[Saved entries]
--- START ---

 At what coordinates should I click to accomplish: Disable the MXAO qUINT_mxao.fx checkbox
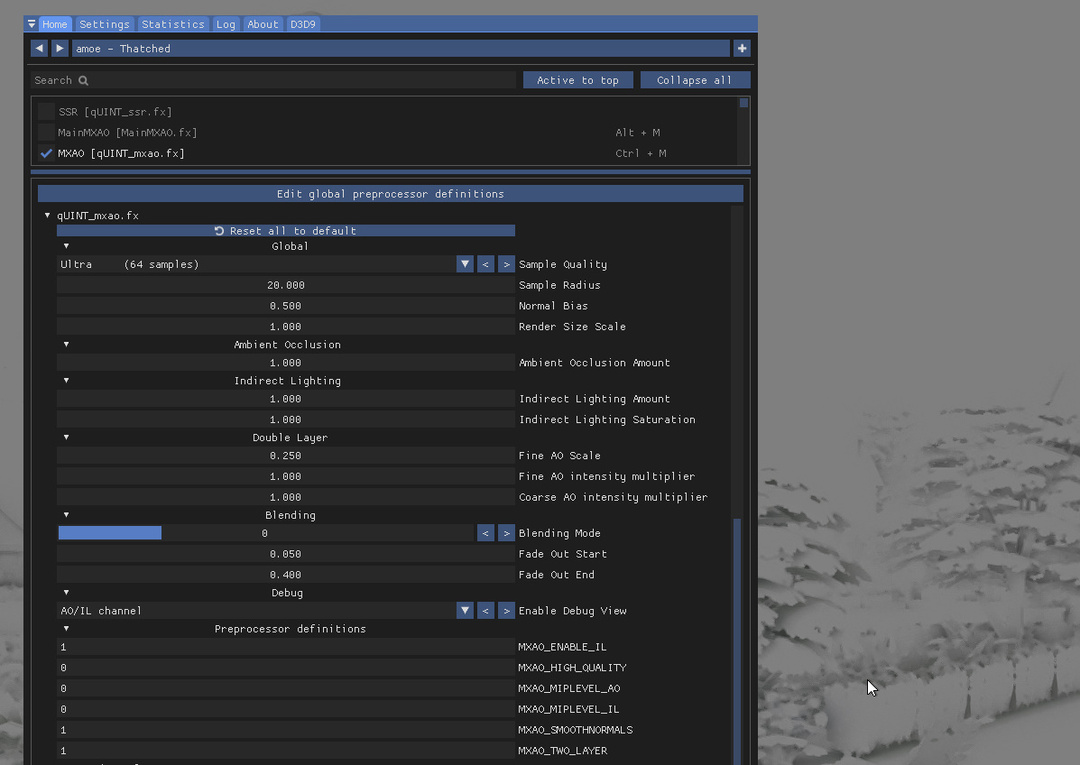[46, 153]
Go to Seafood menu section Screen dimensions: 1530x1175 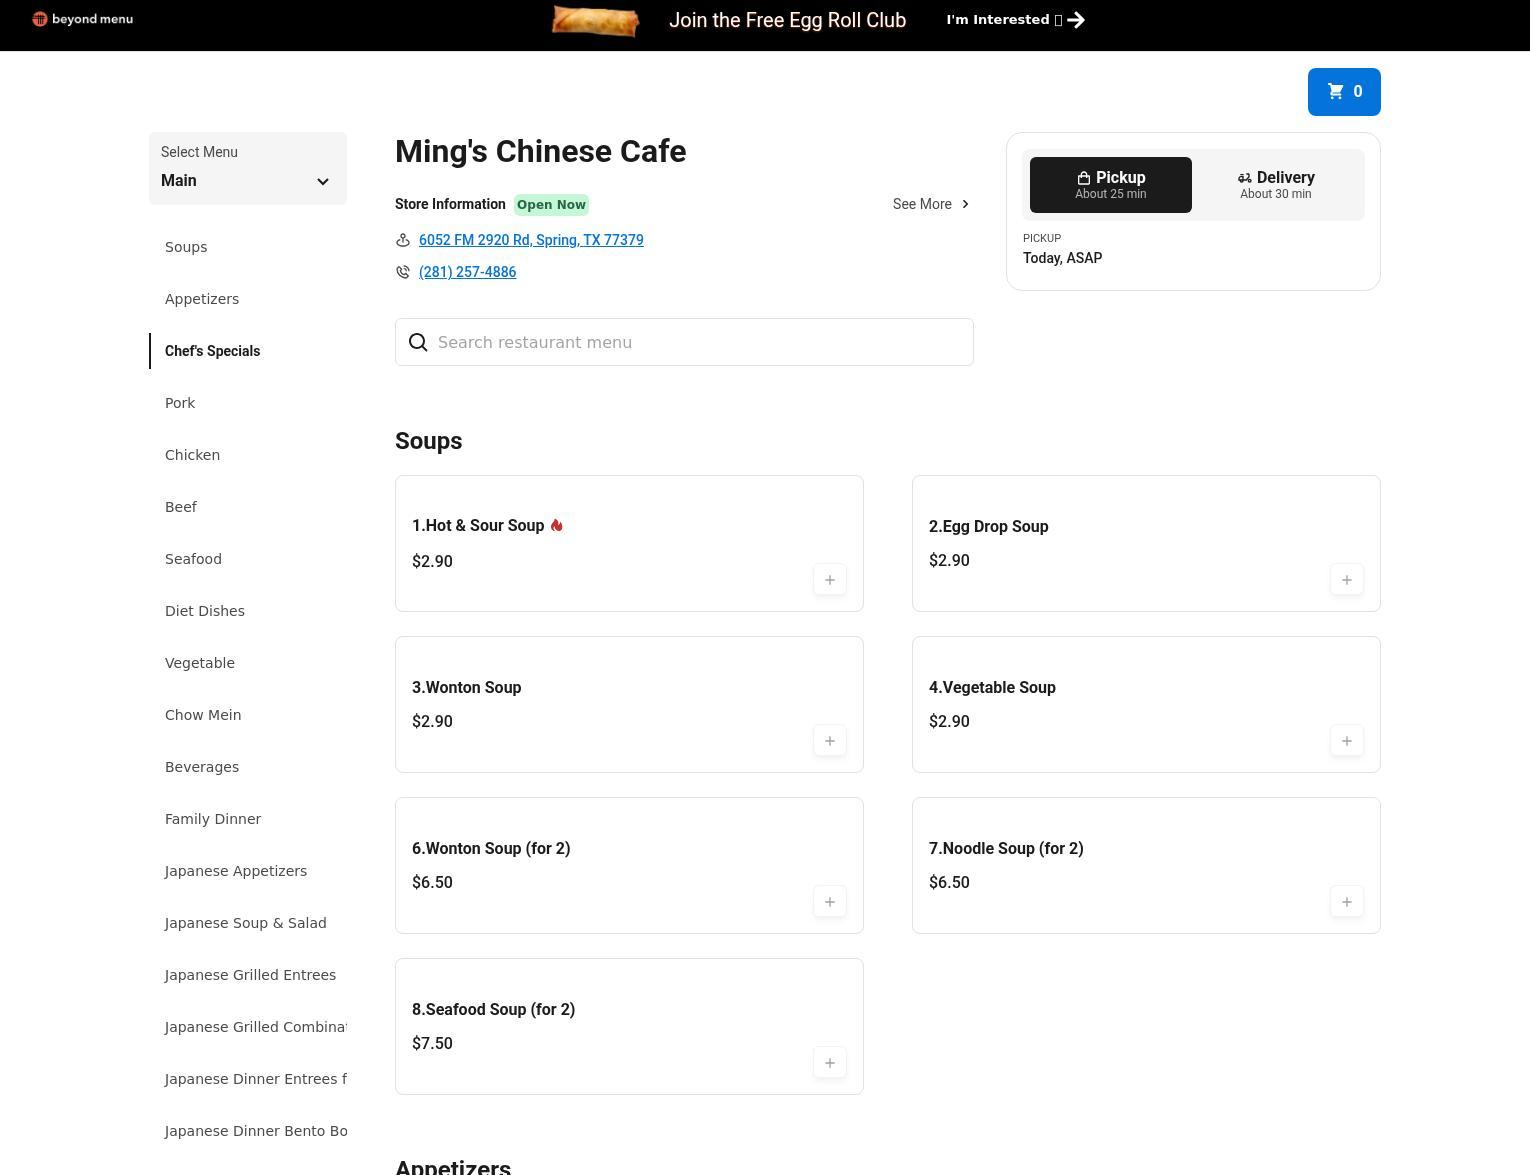[193, 559]
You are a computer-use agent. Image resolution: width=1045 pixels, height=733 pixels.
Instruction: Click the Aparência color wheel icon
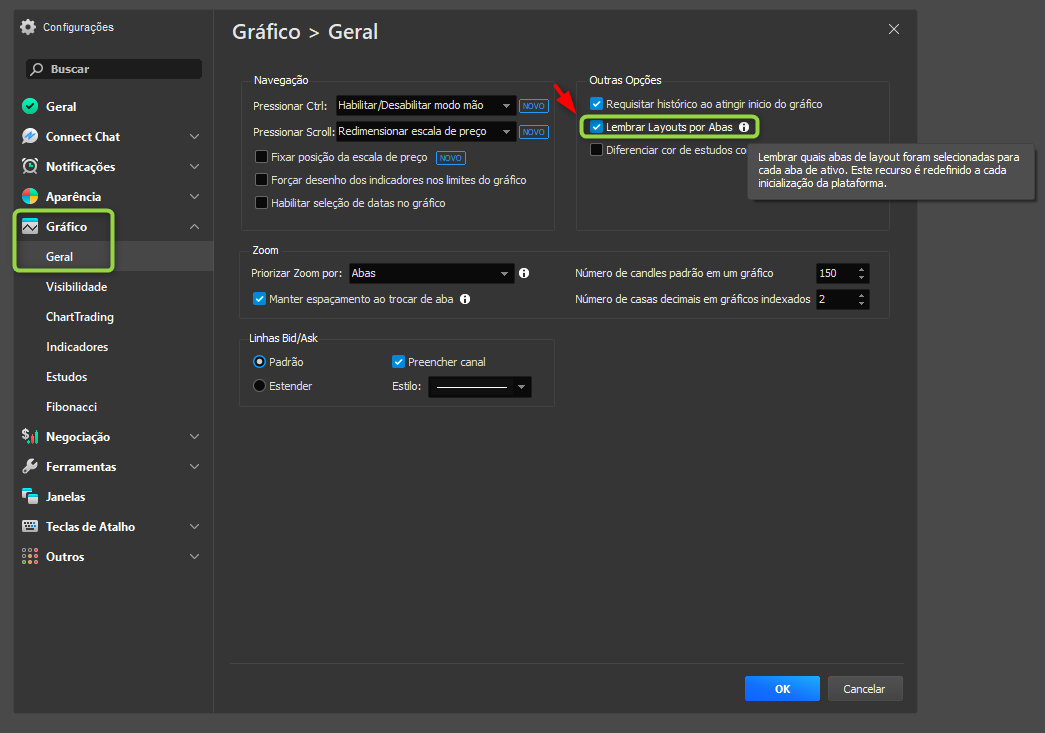click(30, 197)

--- END ---

In the answer, the lines from the one containing "Instruction: Click the" to the end of the records above must be written out exactly, both ends included; the pictures must not appear.

Instruction: Click the Aparência color wheel icon
click(30, 197)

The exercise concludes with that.